We are pleased to announce the release of our "SNP" tracks derived from
NCBI's dbSNP Human Build 150 data, available on the two most recent human assemblies,
GRCh38/hg38 and
GRCh37/hg19. NCBI's dbSNP database is a collection which includes a range of molecular variation, such as single nucleotide polymorphisms and small insertions/deletions (indels). This release
nearly doubles the amount of
records compared to the previous 147 release (now over 300 million for hg38, and over 200 million for hg19).
There are four SNP tracks available as part of this release:
- All SNPs (150): containing all mappings of reference SNPs to the human assembly. The tracks below are subsets of All SNPs (150).

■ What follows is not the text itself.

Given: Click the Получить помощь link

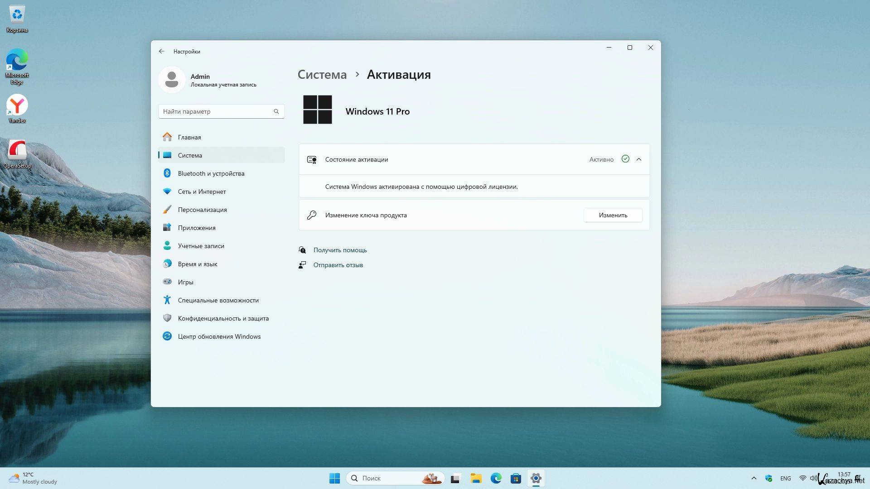Looking at the screenshot, I should tap(340, 250).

- Common SNPs (150): uniquely mapped variants that appear in at least 1% of the population or are 100% non-reference.
- Flagged SNPs (150): uniquely mapped variants, excluding Common SNPs, that have been flagged by dbSNP as "clinically associated."

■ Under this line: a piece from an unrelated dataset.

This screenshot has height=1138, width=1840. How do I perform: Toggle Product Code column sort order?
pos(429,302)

- Mult. SNPs (150): variants that have been mapped to more than one genomic location. This track has been shrinking over the course of the last few releases as dbSNP now excludes most SNPs whose flanking sequences map to multiple locations in the genome.
By default, only the Common SNPs (150) are visible in the browser; other tracks must be made visible using the track controls. All SNPs (150) tracks reside in the "Variation" group category for the hg19 and hg38 browsers.
These tracks were produced at UCSC by Angie Hinrichs and checked for quality by Cath Tyner. We'd like to thank the dbSNP group at NCBI for providing access to these data.